» **PROBLEM STATEMENT**
Below are lines of data; restate word for word those running from the line containing "The width and height of the screenshot is (850, 425)." to the line containing "The width and height of the screenshot is (1546, 616).", inclusive, and no others.

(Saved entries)
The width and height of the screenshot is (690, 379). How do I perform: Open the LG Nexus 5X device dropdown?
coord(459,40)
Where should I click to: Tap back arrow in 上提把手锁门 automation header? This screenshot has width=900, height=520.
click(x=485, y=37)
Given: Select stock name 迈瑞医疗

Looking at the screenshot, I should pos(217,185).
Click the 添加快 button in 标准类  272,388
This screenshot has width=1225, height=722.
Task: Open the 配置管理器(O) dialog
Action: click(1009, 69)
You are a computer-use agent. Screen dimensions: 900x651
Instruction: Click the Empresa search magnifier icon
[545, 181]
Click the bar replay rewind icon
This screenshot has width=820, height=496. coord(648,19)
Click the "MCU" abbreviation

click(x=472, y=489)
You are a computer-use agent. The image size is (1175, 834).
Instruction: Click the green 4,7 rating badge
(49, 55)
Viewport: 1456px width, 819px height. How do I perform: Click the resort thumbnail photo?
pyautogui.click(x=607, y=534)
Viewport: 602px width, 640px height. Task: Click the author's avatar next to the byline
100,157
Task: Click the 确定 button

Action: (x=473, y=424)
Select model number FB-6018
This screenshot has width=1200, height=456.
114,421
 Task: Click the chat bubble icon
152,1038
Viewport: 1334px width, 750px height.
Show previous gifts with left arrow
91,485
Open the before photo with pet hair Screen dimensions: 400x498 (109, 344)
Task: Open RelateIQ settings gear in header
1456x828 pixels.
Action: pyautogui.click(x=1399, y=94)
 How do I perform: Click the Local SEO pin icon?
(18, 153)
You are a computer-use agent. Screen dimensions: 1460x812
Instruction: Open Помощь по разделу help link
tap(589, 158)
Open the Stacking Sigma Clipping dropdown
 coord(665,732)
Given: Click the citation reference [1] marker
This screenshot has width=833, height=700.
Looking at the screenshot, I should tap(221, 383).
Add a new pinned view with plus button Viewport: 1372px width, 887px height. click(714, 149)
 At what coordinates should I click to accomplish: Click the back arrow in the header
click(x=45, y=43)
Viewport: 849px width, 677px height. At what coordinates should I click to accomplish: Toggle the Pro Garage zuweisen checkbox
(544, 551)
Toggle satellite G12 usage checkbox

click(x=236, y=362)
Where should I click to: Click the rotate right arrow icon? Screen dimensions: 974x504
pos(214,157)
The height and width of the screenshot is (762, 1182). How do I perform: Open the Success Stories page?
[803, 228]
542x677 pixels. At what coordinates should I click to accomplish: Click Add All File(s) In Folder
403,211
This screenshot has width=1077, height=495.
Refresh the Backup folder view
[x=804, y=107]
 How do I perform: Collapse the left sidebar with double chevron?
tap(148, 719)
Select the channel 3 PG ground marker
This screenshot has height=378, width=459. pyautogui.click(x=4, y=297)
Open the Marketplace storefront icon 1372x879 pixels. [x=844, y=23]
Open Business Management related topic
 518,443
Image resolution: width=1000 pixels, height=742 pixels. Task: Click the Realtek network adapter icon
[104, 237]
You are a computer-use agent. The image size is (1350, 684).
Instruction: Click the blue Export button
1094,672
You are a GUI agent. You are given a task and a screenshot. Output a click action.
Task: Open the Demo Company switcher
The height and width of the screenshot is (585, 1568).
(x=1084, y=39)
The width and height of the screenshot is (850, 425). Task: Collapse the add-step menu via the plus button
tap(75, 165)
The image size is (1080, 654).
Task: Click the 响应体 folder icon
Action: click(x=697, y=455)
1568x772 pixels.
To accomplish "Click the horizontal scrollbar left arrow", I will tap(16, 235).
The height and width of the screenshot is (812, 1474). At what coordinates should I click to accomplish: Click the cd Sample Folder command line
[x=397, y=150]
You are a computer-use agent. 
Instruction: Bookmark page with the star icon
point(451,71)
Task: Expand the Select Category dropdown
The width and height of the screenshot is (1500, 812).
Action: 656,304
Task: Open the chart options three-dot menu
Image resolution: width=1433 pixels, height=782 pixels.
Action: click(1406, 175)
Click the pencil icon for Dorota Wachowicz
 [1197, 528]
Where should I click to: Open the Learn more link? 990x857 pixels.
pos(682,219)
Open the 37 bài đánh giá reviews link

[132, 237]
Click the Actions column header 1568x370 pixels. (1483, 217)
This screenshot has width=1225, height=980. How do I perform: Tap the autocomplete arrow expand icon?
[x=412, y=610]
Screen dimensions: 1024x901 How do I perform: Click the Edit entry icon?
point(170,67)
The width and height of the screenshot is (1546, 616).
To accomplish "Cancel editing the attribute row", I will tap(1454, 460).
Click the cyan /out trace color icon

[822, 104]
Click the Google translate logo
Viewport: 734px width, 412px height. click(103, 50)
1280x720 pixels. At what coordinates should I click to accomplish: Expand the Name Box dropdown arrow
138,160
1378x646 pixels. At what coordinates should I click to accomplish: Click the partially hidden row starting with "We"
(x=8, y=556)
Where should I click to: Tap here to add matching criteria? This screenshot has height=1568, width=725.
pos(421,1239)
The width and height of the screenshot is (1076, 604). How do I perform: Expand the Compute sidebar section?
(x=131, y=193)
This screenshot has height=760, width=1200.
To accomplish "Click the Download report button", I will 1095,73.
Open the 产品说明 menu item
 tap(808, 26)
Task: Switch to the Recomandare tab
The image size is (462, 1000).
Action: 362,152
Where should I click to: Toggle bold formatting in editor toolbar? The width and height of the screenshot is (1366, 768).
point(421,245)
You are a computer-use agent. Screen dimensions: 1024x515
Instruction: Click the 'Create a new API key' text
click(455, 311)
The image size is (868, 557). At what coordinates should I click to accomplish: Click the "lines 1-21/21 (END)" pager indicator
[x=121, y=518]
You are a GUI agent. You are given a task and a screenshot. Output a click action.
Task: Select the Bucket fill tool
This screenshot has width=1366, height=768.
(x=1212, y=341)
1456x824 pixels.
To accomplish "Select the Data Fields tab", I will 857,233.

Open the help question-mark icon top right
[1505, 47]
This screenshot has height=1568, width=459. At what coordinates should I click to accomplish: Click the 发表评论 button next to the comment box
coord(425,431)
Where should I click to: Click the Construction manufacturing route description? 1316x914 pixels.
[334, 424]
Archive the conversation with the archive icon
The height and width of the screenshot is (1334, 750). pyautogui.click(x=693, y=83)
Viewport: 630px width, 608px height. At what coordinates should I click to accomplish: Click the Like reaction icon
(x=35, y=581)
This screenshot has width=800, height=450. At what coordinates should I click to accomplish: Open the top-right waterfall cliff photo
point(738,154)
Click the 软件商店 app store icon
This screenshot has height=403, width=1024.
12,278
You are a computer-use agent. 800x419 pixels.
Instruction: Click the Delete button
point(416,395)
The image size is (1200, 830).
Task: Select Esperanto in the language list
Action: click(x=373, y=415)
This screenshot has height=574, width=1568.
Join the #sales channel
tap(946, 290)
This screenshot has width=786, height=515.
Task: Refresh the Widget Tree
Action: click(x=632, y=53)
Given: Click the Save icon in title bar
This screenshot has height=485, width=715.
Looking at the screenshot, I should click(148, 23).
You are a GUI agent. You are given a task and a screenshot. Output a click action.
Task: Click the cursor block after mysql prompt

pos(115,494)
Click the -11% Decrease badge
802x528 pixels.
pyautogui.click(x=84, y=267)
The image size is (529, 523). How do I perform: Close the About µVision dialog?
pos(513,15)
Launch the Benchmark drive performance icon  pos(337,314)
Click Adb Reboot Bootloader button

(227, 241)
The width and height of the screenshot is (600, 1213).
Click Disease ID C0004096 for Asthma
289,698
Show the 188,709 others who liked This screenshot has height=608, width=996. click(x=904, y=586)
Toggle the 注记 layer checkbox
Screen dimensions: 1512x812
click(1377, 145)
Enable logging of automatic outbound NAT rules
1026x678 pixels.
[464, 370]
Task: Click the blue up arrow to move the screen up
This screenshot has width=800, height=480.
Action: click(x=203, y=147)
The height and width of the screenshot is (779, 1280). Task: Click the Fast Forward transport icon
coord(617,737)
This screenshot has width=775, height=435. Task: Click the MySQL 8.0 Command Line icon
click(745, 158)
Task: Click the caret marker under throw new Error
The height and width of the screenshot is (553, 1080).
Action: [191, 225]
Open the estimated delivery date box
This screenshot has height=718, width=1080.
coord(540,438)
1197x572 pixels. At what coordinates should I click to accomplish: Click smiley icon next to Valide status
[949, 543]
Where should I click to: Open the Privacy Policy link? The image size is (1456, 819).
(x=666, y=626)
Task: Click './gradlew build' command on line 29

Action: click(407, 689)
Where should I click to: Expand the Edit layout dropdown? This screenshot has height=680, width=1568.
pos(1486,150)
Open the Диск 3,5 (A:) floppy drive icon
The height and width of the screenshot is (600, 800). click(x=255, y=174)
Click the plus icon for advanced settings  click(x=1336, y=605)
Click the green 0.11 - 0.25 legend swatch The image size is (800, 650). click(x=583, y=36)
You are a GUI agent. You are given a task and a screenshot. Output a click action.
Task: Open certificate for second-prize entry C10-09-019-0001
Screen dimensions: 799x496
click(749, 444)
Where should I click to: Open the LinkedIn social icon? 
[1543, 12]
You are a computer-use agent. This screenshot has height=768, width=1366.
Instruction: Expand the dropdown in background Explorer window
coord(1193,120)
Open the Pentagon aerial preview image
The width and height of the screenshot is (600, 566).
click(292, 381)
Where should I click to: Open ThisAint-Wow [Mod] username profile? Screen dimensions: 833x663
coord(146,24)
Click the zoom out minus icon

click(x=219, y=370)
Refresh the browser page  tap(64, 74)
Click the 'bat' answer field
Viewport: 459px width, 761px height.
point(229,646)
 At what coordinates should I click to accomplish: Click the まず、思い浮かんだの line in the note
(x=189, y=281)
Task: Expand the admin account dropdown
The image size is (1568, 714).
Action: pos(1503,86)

» **RESPONSE FOR THIS EXERCISE**
The width and height of the screenshot is (850, 425). Task: Collapse the add-step menu via the plus button
tap(75, 165)
The image size is (1080, 654).
Task: Click the 响应体 folder icon
Action: click(x=697, y=455)
1568x772 pixels.
To accomplish "Click the horizontal scrollbar left arrow", I will tap(16, 235).
The height and width of the screenshot is (812, 1474). At what coordinates should I click to accomplish: Click the cd Sample Folder command line
[x=397, y=150]
You are a computer-use agent. 
Instruction: Bookmark page with the star icon
point(451,71)
Task: Expand the Select Category dropdown
The width and height of the screenshot is (1500, 812).
Action: 656,304
Task: Open the chart options three-dot menu
Image resolution: width=1433 pixels, height=782 pixels.
Action: click(1406, 175)
Click the pencil icon for Dorota Wachowicz
 [1197, 528]
Where should I click to: Open the Learn more link? 990x857 pixels.
pos(682,219)
Open the 37 bài đánh giá reviews link

[132, 237]
Click the Actions column header 1568x370 pixels. (1483, 217)
This screenshot has width=1225, height=980. How do I perform: Tap the autocomplete arrow expand icon?
[x=412, y=610]
Screen dimensions: 1024x901 How do I perform: Click the Edit entry icon?
point(170,67)
The width and height of the screenshot is (1546, 616).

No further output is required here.